Chereads / 3MJ / Chapter 173 - Sampai 200 Tahun (bagian 2)

Chapter 173 - Sampai 200 Tahun (bagian 2)

"Wow… Hidup sampai dua ratus tahun maksudmu?" tukas Shunsuke Suzuki setengah bergurau.

"Bisa jadi… Manusia itu bisa hidup lebih lama pokoknya… Aku sendiri juga tidak jelas sampai seberapa lama mereka bisa hidup. Namun yang jelas adalah inilah yang dicari oleh setiap manusia kan? Manusia ingin hidup lebih lama. Manusia ingin hidup selama mungkin di muka bumi ini, memiliki selama mungkin waktu yang ada dalam genggaman tangan mereka, menikmati uang, kekayaan dan kekuasaan selama mungkin di atas muka bumi ini. Kalau bisa manusia ingin hidup abadi, iya kan?"

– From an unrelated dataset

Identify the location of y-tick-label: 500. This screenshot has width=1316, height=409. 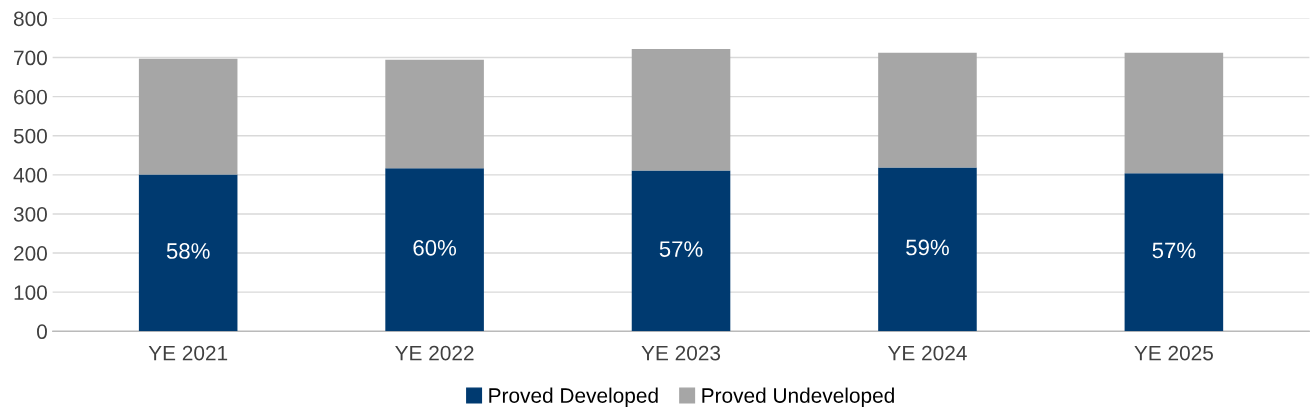
(30, 136).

Senyuman Shunsuke Suzuki perlahan-lahan memudar. Dia sudah bisa membaca sinar mata yang lain terpancar dari bola mata si ilmuwan Meksiko ini.

"Itulah yang aku kerjakan selama ini, Anak Muda. Itulah yang kami jual kepada mereka – kepada mereka yang ingin menggenggam waktu dan keabadian lebih lama dengan kedua tangan mereka, kepada mereka yang ingin menikmati uang, kekayaan dan kekuasaan mereka lebih lama di atas muka bumi ini. Namun, sayang sekali…"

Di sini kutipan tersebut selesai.